[[ Supplied text, beginning ]]

The canine genetics research group at the University of Helsinki published a study in May revealing the genetic causes for three hereditary disorders. With the novel gene discoveries the research group was able to identify the genetic causes for hyperostosis in Terrier breeds, dental hypomineralization in Border Collie, and previously undescribed skeletal syndrome in Wire Fox Terriers. These discoveries will contribute directly to the well-being of different breeds along with the genetic tests developed to identify the carriers of the genetic defects. These tests will soon be available as part of the MyDogDNA test panel.
Further information on the research and discoveries:
Introduction to Dental hypomineralization in Border Collies
Dental hypomineralization is a hereditary dental disease that is caused by abnormal mineralization of teeth during dental development. The disease causes abnormal tooth wear, pulpitis and tooth loss. The disorder has been described in Border Collies. The genetic defect is estimated to be relatively common within the breed with approximately 11% of the breed population being carriers. The mode of inheritance is autosomal recessive.
The disorder causes brownish dental discolouration and abnormal wear of teeth. As the teeth wear, the biting surfaces of the teeth are coloured dark brown and the enamel layer is coloured light brown. The disorder causes severe tooth wear leading to pulp exposure, chronic inflammation of the pulp and pulpal necrosis. Histologically, dentin of affected dogs has an abnormal structure and the enamel can be slightly hypoplastic.

[[ Supplied text, end ]]

> [To do]
1) Set down the part of the dog genetics text starting with "Further information on" and going on through "is autosomal recessive.", word for word.
2) Answer these from the dog genetics text:
(a) Which test panel will the new genetic tests soon be part of?
(b) About what share of the Border Collie population carries the dental hypomineralization defect?
(c) What color do the biting surfaces of the teeth turn as they wear?

[[ Collected data, beginning ]]

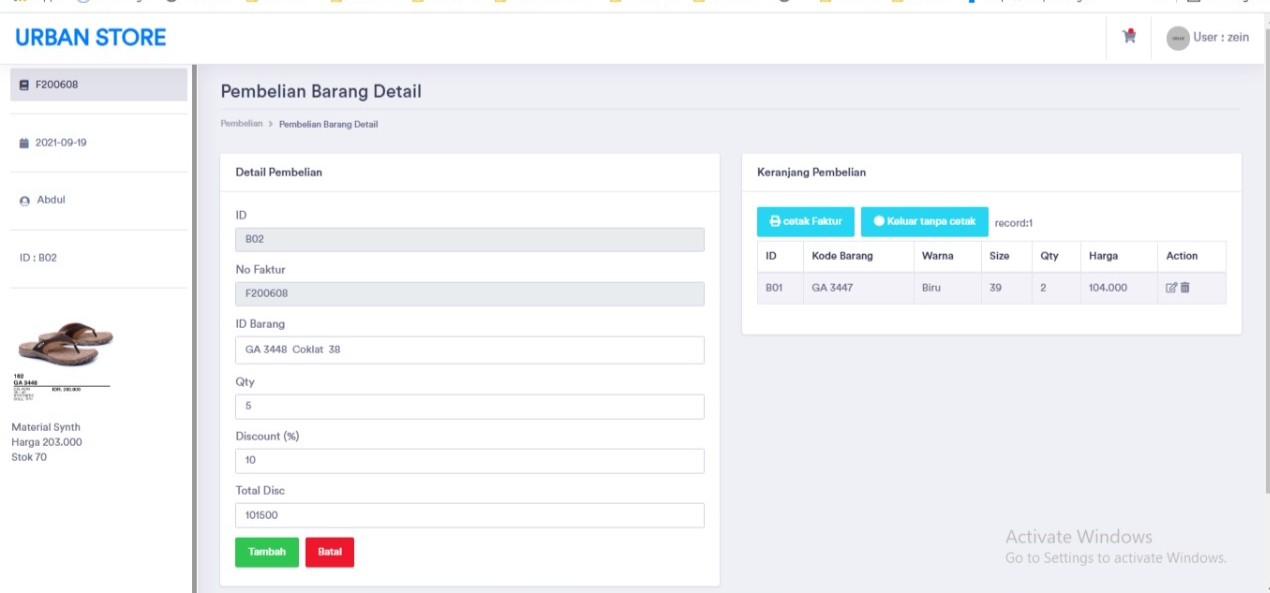Click the Harga column header
The image size is (1270, 593).
1103,256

[[ Collected data, end ]]

> [Solutions below]
1)
Further information on the research and discoveries:
Introduction to Dental hypomineralization in Border Collies
Dental hypomineralization is a hereditary dental disease that is caused by abnormal mineralization of teeth during dental development. The disease causes abnormal tooth wear, pulpitis and tooth loss. The disorder has been described in Border Collies. The genetic defect is estimated to be relatively common within the breed with approximately 11% of the breed population being carriers. The mode of inheritance is autosomal recessive.

2)
(a) The MyDogDNA test panel
(b) Approximately 11%
(c) Dark brown